* _TASK BRIEF_
Set down a faithful copy of every record below, with no images.

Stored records
──────

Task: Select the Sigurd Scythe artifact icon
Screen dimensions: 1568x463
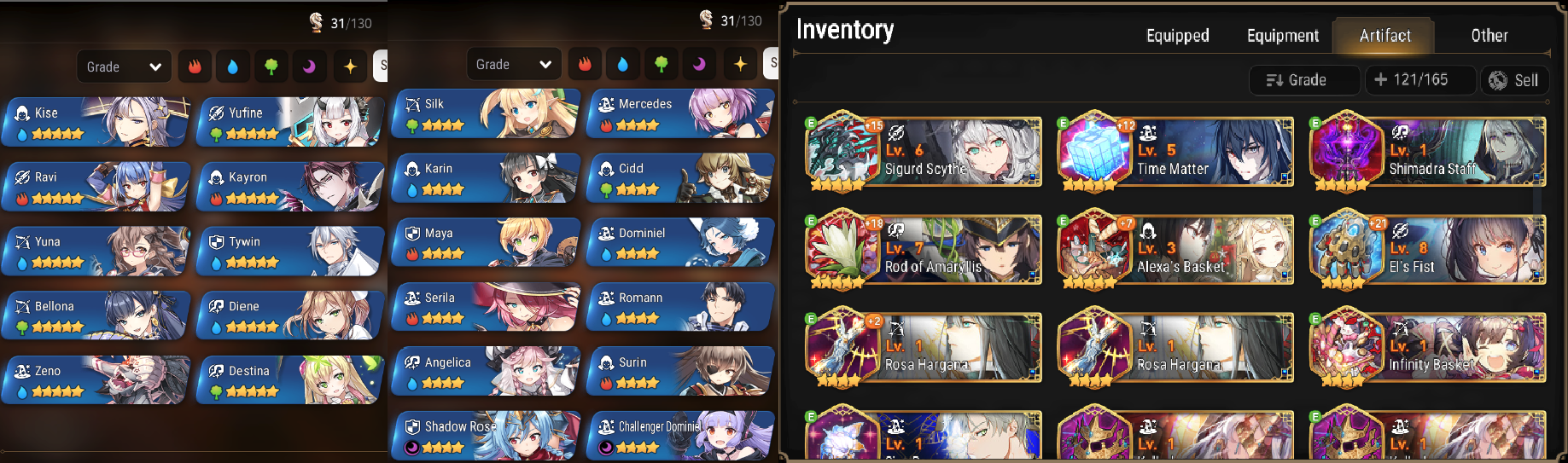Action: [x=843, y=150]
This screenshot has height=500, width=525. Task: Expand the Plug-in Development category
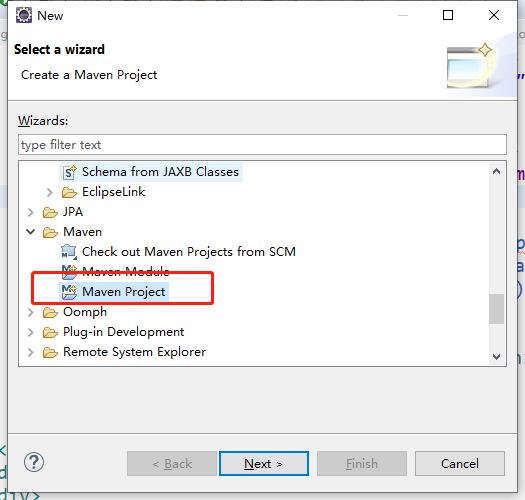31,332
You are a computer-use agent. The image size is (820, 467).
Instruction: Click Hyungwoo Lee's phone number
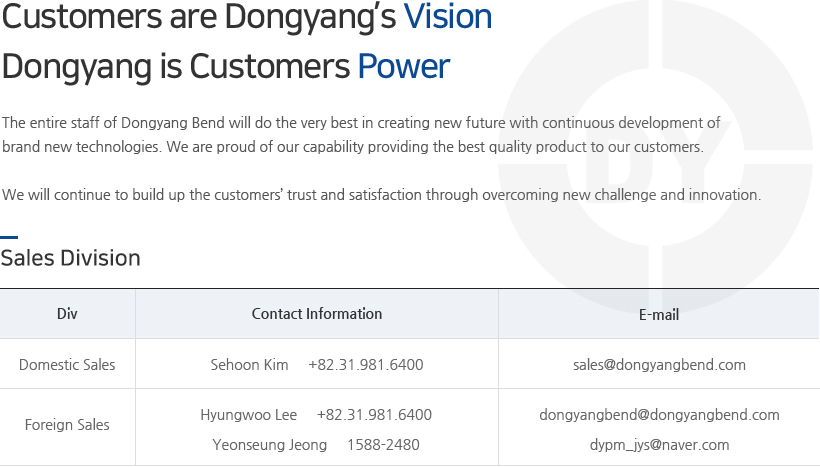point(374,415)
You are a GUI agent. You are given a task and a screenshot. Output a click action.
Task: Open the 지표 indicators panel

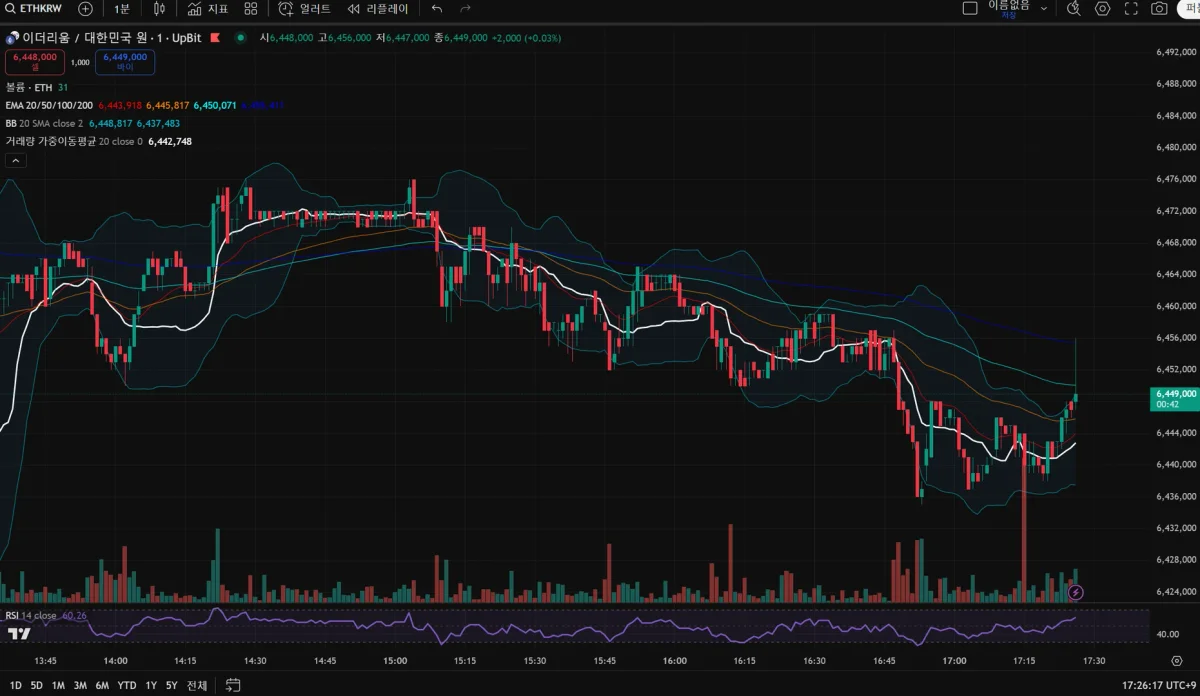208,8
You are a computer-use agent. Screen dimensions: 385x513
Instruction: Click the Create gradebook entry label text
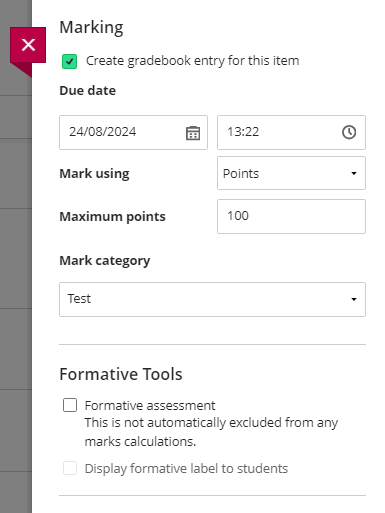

──────

* _RESULT OF THIS TASK_
Task: Select the Sigurd Scythe artifact icon
Screen dimensions: 1568x463
Action: [x=843, y=150]
This screenshot has height=500, width=525. Task: Expand the Plug-in Development category
31,332
You are a computer-use agent. The image size is (820, 467).
Instruction: Click Hyungwoo Lee's phone number
point(374,415)
You are a GUI agent. You are given a task and a screenshot. Output a click action.
Task: Open the 지표 indicators panel

208,8
You are a computer-use agent. Screen dimensions: 385x513
Instruction: Click the Create gradebook entry label text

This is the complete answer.